## Stored data entries
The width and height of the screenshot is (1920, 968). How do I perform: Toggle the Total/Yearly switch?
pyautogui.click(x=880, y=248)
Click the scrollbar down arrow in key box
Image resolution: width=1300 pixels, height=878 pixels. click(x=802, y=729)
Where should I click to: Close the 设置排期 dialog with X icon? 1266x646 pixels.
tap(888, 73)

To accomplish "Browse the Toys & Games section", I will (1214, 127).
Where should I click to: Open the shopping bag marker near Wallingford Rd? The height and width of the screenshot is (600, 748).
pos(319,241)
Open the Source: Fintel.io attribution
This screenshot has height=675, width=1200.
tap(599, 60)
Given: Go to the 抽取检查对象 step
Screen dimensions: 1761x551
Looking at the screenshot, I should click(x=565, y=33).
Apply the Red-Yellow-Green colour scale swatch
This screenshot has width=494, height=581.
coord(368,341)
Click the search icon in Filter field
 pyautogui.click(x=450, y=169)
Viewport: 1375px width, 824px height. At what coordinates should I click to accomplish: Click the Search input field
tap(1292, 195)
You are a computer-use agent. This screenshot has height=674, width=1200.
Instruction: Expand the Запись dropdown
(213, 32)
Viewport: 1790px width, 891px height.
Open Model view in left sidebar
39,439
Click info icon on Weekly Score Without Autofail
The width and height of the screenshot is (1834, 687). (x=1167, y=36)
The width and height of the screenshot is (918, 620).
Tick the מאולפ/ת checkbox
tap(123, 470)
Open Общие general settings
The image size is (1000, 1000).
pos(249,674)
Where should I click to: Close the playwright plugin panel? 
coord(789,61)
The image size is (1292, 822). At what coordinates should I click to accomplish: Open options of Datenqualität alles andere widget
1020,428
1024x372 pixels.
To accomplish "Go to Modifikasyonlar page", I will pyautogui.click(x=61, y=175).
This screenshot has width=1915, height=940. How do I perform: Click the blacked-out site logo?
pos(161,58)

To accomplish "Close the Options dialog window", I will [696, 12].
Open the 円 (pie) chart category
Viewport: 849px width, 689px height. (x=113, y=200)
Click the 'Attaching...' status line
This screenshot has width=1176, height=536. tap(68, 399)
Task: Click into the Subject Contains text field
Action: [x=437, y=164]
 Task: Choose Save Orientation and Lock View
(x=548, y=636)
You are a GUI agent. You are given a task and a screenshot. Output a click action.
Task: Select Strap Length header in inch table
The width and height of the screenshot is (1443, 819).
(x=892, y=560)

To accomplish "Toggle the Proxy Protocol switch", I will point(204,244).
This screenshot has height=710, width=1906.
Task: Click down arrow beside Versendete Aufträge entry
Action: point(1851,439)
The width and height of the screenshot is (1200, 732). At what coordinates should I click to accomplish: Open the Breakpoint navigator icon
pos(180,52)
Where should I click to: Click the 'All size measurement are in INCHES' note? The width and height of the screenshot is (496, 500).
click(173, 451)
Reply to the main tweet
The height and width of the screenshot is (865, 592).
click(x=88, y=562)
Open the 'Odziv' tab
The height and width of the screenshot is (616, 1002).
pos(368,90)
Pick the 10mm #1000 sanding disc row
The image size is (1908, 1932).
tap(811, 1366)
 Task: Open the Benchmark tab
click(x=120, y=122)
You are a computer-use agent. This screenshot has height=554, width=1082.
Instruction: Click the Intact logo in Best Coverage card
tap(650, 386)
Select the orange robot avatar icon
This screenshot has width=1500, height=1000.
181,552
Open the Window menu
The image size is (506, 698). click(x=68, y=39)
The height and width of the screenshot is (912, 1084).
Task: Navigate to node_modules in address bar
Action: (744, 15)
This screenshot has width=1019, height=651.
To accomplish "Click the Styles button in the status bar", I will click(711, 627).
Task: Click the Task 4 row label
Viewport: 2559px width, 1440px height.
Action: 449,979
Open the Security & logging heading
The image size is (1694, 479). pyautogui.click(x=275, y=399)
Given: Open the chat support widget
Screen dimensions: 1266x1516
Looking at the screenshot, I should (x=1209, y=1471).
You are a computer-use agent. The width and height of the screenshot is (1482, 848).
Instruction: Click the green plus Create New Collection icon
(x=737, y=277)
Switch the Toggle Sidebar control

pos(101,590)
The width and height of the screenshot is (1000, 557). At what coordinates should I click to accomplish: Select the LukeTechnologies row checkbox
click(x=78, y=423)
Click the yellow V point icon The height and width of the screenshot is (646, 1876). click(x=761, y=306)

## Task description
Your task is to copy every line in the entries that holds the string "computer".

## Result
You are a computer-use agent. This screenshot has height=674, width=1200.
You are a computer-use agent. This screenshot has height=554, width=1082.
You are a computer-use agent. The width and height of the screenshot is (1482, 848).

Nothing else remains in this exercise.